Signs of Compassion Fatigue
Many who deal with mental issues never realize there’s anything wrong until the ailment has firmly taken hold and they begin to struggle with a trying combination of negative consequences. Mental struggles can layer one on top of another and become exponentially more severe if they’re not addressed quickly and appropriately.
Caregivers need to be on the lookout for signs of secondhand traumatic stress to deal with potential issues before they compound and become a tangled web of trouble.
Compassion fatigue for caregivers can look different for each caregiver. Here are some of the common symptoms to be on the lookout for:
- Increased irritability,
- Excessive weight loss, and
- The potential to develop addictions.
If these issues continue unchecked, it may cause caregivers or compassion professionals to begin a downward spiral leading to increasingly dangerous, self-destructive behaviors.
Compassion Fatigue Prevention
If you’ve noticed yourself becoming stressed and overwhelmed due to your caregiver duties, you’re probably wondering how to avoid compassion fatigue.

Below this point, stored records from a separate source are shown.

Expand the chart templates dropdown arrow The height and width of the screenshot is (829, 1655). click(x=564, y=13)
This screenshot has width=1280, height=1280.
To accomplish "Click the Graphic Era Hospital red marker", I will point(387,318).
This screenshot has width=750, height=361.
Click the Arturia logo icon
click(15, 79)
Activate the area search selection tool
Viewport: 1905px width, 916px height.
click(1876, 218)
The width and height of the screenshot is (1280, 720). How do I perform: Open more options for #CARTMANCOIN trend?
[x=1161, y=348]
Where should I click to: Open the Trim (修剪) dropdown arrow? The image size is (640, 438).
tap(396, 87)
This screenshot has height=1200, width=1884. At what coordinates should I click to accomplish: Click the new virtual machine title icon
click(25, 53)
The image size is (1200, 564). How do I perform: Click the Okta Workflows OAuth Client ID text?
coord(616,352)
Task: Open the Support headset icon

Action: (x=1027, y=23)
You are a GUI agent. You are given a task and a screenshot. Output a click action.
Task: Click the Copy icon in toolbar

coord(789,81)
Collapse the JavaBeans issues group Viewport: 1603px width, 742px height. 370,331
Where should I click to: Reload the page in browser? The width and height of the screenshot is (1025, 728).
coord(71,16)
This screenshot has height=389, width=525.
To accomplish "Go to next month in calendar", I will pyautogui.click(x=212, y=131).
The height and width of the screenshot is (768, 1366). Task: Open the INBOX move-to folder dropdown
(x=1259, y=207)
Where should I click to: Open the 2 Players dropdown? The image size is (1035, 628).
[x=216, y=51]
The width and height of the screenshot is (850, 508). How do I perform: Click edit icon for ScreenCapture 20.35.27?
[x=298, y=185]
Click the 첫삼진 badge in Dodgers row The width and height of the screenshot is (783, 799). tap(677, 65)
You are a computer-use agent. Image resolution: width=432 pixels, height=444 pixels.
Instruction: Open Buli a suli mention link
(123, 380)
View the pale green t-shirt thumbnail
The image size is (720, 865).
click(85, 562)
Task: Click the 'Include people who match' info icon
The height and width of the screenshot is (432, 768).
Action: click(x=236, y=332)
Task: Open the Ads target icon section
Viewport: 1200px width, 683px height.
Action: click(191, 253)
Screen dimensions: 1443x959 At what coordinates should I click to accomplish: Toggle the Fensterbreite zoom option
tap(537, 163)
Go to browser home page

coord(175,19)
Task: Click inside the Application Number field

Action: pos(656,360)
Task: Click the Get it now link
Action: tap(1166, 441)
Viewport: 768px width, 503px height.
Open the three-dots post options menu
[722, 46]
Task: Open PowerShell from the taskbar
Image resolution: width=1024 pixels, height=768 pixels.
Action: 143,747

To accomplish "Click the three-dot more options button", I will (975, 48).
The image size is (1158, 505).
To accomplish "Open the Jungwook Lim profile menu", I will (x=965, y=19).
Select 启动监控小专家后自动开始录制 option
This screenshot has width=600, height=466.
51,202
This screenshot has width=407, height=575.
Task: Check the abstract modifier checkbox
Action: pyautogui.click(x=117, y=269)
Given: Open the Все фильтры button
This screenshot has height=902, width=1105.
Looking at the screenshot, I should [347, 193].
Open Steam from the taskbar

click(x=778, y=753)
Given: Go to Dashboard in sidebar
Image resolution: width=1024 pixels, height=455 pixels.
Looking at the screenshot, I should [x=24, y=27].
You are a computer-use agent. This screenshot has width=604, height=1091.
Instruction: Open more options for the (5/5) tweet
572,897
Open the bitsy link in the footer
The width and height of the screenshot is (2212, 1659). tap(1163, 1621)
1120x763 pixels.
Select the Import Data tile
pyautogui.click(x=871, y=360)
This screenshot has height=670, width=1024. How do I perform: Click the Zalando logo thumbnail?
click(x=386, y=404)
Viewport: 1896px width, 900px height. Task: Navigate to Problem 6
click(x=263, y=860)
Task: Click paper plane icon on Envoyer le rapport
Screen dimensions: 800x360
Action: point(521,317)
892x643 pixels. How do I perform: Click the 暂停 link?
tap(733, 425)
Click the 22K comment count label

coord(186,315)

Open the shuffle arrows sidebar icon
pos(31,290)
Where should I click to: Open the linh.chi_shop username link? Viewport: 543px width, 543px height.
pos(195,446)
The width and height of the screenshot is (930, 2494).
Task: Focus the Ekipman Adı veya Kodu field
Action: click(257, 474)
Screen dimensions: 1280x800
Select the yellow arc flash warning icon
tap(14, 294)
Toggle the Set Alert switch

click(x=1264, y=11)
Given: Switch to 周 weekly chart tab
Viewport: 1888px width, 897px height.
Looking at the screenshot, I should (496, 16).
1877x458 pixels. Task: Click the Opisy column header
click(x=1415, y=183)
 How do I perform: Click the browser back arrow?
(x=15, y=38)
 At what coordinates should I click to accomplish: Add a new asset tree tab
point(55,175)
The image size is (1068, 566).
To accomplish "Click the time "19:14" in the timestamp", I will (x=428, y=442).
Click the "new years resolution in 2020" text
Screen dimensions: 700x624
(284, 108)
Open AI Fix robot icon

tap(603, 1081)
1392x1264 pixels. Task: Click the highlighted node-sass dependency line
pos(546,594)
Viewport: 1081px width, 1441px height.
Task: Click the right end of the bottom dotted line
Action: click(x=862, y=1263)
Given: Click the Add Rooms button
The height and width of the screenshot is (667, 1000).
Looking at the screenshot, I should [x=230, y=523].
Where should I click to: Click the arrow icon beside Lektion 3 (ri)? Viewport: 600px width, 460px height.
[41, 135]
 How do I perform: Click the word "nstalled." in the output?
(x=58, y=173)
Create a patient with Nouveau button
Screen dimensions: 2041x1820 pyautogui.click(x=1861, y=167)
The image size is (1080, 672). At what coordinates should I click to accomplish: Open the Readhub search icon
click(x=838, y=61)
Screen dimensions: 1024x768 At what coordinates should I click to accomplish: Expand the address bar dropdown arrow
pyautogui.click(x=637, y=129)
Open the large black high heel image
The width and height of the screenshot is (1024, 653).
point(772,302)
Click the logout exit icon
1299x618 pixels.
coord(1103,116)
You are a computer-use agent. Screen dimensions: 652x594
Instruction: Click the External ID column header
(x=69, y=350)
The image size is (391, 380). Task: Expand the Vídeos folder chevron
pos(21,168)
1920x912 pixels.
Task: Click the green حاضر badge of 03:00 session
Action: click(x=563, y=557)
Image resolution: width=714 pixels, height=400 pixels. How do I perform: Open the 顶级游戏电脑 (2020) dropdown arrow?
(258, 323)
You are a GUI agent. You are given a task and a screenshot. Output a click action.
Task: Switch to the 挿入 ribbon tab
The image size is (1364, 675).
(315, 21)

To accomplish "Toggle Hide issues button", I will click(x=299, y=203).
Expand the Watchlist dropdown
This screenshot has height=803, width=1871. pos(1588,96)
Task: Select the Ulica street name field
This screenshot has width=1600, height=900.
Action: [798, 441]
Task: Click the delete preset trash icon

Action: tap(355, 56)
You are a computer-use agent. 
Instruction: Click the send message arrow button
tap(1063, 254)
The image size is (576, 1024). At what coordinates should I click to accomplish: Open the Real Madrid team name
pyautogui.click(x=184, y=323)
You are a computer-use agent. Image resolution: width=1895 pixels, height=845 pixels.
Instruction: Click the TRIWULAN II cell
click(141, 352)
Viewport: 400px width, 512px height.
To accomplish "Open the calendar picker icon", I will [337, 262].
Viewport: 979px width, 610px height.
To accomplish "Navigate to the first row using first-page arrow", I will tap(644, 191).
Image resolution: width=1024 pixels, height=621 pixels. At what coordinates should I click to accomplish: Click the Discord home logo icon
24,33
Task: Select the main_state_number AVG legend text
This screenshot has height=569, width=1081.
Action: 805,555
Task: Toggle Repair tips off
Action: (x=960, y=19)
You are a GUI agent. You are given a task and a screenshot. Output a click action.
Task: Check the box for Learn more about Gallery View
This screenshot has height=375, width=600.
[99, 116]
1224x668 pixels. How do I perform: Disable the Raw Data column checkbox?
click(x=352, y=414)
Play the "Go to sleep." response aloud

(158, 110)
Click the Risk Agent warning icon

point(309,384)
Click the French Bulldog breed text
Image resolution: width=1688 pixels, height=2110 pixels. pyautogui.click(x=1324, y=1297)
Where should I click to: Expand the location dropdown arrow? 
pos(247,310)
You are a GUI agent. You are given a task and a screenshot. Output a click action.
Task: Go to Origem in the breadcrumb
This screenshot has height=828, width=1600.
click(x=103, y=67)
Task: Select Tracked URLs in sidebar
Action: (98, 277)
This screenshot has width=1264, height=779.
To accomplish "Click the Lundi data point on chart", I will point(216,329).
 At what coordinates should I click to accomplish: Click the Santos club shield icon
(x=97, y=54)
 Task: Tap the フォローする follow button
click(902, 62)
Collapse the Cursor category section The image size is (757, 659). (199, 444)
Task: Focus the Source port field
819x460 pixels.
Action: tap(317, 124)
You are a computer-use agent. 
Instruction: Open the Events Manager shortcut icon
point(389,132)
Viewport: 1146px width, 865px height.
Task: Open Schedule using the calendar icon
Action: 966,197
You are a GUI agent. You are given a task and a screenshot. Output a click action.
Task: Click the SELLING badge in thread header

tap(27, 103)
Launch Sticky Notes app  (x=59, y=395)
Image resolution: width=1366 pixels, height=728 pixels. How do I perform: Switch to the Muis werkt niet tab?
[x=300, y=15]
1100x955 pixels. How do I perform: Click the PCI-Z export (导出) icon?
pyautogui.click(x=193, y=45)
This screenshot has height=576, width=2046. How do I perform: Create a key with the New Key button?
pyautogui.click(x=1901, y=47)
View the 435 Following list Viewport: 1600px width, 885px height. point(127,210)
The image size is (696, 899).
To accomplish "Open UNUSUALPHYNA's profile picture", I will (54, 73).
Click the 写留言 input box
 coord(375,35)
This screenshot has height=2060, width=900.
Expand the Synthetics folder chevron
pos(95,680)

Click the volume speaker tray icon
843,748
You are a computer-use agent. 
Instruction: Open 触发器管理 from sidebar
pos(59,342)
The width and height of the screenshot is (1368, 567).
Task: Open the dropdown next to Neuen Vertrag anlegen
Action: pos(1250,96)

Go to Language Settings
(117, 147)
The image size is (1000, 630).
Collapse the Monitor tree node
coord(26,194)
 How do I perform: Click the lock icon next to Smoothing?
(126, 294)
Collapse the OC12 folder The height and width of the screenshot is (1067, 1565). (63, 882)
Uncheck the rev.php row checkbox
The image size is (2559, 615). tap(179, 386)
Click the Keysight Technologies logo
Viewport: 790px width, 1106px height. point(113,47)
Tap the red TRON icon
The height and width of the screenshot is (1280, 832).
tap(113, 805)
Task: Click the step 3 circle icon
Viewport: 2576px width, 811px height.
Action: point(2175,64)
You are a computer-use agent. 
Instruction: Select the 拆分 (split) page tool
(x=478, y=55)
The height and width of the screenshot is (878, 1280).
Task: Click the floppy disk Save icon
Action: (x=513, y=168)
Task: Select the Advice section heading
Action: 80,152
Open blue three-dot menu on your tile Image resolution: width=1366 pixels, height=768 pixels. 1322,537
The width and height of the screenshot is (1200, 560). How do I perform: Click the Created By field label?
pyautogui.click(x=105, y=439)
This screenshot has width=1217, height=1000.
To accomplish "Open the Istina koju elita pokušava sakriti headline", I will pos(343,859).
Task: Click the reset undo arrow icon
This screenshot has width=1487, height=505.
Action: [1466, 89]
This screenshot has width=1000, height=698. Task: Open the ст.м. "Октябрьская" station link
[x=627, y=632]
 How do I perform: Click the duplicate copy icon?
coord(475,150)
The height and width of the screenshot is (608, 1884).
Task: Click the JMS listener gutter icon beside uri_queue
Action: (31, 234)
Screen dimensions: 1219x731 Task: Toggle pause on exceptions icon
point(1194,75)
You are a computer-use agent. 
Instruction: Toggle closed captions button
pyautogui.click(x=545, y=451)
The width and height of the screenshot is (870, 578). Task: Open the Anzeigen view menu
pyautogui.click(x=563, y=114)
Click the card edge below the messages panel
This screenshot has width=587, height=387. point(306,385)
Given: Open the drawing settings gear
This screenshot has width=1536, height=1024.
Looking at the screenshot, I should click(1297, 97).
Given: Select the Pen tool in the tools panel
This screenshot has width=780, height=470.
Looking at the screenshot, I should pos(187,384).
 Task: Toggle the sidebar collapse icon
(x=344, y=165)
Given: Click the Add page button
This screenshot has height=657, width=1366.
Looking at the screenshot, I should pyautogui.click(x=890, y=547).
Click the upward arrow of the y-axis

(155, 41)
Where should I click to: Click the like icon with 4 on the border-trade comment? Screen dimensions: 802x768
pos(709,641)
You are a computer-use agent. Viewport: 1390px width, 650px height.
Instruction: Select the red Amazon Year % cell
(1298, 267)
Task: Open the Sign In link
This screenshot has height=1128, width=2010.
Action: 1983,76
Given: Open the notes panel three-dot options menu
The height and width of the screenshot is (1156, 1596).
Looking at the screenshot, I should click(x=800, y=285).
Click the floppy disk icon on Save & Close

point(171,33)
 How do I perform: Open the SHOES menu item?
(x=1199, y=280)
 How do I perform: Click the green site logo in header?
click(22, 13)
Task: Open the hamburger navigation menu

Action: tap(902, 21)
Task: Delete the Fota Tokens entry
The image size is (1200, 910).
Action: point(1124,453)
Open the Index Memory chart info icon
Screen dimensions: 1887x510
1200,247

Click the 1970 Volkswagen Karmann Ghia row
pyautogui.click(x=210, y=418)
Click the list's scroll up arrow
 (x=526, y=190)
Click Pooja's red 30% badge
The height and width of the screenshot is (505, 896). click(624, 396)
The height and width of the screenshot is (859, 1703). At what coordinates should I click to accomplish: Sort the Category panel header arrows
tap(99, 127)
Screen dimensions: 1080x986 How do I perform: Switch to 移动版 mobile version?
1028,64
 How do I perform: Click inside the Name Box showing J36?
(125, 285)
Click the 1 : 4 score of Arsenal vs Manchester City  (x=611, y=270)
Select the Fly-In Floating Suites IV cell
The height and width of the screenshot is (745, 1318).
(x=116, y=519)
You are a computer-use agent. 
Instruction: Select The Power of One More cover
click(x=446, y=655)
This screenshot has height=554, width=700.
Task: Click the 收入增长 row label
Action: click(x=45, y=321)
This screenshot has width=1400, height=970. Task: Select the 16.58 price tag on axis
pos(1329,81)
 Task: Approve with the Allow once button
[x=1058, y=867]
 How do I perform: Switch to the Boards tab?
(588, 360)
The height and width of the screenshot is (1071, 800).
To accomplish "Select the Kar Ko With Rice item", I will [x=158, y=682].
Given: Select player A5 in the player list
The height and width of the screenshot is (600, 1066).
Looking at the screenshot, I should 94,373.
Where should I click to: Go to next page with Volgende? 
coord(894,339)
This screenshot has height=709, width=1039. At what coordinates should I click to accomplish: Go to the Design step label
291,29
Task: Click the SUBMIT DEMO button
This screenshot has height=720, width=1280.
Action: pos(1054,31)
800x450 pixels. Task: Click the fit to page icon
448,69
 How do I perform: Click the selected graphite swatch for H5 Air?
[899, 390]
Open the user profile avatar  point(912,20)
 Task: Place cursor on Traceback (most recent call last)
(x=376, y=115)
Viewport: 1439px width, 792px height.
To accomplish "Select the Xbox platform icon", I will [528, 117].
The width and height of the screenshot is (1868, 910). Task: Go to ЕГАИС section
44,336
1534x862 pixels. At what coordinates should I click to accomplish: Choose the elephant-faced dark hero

Luckily, there are things you can do to pull yourself out of your current state and prevent these problems from taking hold in the future. Here’s a four-step action plan you can implement right away:
- Don’t Push Through: First, it’s important to resist the temptation to try to push through compassion fatigue. Your job performance and mental symptoms will inevitably begin to worsen as time goes on if you do this. Once you realize you have to stop pushing, you can take the following three steps to find a new sense of balance.
- Set Boundaries: It’s extraordinarily important for caregivers to establish boundaries. You need to be able to separate the other parts of your life from the job you do, get away from your challenges, recharge, and unload your stress.
- Establish and Rely on a Support System: Having a support system in place away from work or the environment where the demanding job is taking place is critical. Confiding in friends or family drastically reduces the effects of stress.
- Engage in a Hobby or Recreation Regularly: Finally, finding joy in a hobby or relaxation in recreational activities is a great way to ensure you take time away from the stress of being a caregiver or compassion professional. You need to schedule this relaxation time into your weekly calendar just like your work time. Make your “downtime” a priority.
Greater Balance = More Compassion to Give
If you employ the four-step program described above and stick with it over a period of time, you’ll start seeing the effects.
You’ll be less stressed, more relaxed, and you’ll notice that a lot of that toxic self-talk will go away.
And once that happens, you’ll be able to bring your full self to your caregiver duties. So, not only will you benefit greatly from your new sense of balance, but so will the person or persons you take care of.